Within the entries below, find every line that has the string "computer", then copy it.

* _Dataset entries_
+ + + + + + +
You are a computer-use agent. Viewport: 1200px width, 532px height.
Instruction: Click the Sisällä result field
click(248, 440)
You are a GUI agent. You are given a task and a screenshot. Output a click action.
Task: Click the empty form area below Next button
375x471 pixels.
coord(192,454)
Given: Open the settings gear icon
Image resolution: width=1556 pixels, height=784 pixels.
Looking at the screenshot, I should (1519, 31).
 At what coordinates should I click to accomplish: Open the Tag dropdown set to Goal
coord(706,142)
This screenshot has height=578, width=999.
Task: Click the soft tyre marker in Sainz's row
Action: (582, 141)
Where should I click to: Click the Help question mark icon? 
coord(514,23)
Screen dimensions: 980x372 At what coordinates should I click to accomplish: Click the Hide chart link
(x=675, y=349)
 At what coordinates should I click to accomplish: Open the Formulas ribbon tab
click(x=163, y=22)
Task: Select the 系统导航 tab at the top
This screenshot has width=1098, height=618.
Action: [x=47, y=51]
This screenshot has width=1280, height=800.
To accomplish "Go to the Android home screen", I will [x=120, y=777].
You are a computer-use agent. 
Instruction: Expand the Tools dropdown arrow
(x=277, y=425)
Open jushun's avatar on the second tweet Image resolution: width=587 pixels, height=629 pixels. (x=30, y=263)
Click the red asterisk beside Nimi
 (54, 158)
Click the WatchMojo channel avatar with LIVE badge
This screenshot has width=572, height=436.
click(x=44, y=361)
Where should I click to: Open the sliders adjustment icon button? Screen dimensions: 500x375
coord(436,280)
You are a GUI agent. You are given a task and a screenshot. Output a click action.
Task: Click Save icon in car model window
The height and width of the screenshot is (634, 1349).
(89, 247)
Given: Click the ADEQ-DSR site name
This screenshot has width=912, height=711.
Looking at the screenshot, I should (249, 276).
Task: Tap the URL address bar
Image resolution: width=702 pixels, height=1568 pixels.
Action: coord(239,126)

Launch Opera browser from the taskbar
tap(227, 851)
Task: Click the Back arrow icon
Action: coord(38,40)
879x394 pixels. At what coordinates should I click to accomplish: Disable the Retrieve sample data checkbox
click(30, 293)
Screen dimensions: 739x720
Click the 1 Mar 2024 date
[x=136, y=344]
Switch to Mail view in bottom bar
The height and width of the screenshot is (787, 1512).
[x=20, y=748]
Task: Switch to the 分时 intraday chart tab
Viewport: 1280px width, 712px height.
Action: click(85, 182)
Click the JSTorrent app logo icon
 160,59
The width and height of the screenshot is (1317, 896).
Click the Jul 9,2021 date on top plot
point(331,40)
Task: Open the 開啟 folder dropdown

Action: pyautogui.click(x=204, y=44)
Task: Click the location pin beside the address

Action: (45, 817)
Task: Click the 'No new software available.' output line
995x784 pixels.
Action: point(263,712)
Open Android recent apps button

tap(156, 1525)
+ + + + + + +
* _Task answer_
You are a computer-use agent. Viewport: 1200px width, 532px height.
You are a computer-use agent. 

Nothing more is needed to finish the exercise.